There you will find home made pastries and, being Italian, Frank even serves traditional pasta.
It’s been a hectic few months getting everything ready, with plenty of midnight oil burned. Family help was enlisted, including Frank’s sister, Maria, who flew in from Naples to help with the finishing touches.
But the store is now open and Frank says his aim is to bring back the old ethos of shopping, when people had time for a chat.
One talking point is a display of local history. He has jotted down anecdotes from former pupils, including Charles, and says the whole village has played its part, from parish councillors to local residents.
Many have donated items, including one woman who gave some lace pinnies for the tea room staff to wear.
The headmaster’s office is another nod to the past. William Birdsall may have been rather strict, but Frank says the school pulled the village together, something he hopes it will do again in its new guise.
But he says the secret to keeping a village store viable is to offer people what they really want.
“The idea is a grocery store that stocks the daily basics and we stay open until 7pm so people can still shop here after work.”
It’s a sobering thought that around 500 village stores close every year, even though they save on car journeys and provide badly needed services, especially to the elderly.
And Frank says his shop is proof they don’t need to.
“The most important thing is support from the community.
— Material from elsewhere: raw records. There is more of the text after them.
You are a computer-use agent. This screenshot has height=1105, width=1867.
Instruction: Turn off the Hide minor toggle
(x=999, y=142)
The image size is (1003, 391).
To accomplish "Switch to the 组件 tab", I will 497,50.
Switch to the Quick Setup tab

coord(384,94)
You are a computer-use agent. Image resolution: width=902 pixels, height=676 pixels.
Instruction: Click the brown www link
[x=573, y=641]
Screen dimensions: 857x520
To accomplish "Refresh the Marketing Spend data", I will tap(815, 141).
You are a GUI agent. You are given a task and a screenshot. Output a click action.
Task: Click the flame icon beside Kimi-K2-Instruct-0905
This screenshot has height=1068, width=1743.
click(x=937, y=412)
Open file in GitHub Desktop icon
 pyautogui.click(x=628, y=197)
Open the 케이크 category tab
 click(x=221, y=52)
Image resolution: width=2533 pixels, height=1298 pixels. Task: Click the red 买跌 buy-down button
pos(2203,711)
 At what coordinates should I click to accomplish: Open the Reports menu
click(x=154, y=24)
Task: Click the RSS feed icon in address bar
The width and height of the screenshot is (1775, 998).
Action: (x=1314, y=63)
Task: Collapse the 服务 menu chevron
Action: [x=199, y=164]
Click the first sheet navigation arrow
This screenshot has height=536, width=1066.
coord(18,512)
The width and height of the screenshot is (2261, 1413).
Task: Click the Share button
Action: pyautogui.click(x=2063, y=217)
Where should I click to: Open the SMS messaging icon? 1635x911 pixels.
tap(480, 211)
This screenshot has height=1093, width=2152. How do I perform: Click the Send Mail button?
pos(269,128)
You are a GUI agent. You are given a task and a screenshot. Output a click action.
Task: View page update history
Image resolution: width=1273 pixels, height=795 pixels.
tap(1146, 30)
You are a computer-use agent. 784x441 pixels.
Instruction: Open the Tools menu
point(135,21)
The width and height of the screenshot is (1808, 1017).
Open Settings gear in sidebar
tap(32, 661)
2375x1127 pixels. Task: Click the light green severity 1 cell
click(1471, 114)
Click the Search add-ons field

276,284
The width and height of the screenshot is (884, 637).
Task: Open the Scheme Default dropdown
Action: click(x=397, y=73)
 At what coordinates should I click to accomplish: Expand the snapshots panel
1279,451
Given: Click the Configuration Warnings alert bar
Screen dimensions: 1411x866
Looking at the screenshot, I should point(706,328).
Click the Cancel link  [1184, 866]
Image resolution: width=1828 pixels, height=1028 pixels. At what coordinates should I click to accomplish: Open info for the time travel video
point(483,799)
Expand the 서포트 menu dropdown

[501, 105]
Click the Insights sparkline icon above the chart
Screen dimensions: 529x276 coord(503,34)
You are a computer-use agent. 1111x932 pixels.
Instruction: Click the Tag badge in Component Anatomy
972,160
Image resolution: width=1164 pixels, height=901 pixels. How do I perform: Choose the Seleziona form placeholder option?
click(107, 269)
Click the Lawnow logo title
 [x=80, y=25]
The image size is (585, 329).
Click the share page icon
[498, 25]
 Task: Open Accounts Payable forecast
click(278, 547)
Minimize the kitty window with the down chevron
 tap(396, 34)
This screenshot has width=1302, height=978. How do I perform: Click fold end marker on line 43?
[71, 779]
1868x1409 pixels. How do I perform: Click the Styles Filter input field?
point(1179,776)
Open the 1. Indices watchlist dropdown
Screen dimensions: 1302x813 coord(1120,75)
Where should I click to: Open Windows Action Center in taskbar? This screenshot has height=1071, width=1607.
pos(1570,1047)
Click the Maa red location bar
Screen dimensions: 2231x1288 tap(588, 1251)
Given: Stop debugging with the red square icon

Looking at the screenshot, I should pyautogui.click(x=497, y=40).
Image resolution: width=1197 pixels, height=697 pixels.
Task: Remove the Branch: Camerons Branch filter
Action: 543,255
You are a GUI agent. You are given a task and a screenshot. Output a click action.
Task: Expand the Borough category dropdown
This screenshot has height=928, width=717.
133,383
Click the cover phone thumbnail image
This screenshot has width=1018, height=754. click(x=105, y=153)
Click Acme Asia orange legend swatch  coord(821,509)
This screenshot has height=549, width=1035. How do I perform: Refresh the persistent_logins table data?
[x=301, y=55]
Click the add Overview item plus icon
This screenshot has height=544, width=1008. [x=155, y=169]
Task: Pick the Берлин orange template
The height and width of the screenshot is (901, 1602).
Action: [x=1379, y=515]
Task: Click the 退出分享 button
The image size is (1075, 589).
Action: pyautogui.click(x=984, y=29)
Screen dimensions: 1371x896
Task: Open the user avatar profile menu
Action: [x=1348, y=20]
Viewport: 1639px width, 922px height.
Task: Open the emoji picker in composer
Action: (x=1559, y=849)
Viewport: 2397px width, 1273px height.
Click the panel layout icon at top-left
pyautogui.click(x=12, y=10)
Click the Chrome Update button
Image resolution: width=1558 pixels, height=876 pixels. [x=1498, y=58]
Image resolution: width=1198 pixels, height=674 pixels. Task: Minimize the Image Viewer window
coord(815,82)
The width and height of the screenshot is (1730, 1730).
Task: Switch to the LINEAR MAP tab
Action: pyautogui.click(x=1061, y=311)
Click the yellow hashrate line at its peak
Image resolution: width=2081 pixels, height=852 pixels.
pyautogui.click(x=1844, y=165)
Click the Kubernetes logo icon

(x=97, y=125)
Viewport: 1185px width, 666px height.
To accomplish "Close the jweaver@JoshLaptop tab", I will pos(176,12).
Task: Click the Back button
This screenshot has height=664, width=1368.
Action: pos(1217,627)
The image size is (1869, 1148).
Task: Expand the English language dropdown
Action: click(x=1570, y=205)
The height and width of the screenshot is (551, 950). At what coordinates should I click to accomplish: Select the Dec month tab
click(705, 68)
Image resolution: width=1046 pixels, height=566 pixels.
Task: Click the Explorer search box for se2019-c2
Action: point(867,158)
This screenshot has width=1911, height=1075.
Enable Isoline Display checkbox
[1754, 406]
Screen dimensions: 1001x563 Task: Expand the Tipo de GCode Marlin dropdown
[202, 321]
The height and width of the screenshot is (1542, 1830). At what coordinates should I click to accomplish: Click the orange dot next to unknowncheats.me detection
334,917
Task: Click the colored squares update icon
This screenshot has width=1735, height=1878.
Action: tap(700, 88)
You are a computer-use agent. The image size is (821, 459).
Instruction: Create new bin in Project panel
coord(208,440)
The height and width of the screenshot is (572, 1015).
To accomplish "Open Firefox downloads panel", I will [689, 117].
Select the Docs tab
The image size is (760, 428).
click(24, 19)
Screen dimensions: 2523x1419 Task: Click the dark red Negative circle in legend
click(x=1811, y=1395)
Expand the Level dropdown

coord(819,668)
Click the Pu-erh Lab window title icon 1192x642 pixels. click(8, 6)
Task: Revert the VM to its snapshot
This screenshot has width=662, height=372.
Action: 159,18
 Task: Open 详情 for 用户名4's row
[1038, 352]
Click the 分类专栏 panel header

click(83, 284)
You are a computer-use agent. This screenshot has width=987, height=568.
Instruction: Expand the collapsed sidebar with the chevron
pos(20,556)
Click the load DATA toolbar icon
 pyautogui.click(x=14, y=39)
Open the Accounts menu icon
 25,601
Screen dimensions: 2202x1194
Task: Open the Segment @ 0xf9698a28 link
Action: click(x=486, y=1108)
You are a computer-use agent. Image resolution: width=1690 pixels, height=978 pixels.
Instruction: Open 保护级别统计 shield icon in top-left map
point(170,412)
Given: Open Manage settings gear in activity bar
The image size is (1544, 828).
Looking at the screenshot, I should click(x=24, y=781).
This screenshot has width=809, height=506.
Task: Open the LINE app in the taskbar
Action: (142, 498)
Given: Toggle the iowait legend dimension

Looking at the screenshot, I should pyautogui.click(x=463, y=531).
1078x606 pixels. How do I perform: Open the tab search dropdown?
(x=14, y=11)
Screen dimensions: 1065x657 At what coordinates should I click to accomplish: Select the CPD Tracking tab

If 200 people are buying their milk and papers from you, that will keep you ticking over.
“It saddens me that village shops are closing. When you run out of milk and have to get in the car and drive miles to the nearest store; you end up paying £3 for it because of the petrol cost. That can’t be right.”
Frank may not be able to compete on price with the supermarkets, but take fuel savings into account and his loaves of bread seem much more of a bargain.
Charles says he is delighted to see the new store open; it’s a chance to catch up on the weekly gossip and maybe pick up the occasional bag of midget gems.
And for Frank, it’s a dream come true. “I always wanted my own business and this is the last ambition realised before I retire.”
But with all those village stores out there in need of help, you get the feeling he might still have a few irons yet to put in the fire.
What do villagers think?
Peter Wright and Pauline McSweeney have called in for afternoon tea and a catch-up.
Peter lives opposite and says the new store is a bonus especially for elderly residents who until now had to catch the bus to Acomb. “It’s wonderful, this has always been a real village but we haven’t had a focal point before where everyone can meet,” he says.
“My wife was involved with the village plan and, when asked, children said they wanted somewhere in the village to buy sweets. Now they have got their wish.”
Pauline says a lot of them live in the Avenue, so they can come in the back way; they don’t even need to cross the road.
“It will be lovely for them; they’re not used to buying sweets from a jar. For us it will be nostalgia, for them it will be a novelty.”
• The Old School Rufforth village store and tea room, Wetherby Road, Rufforth.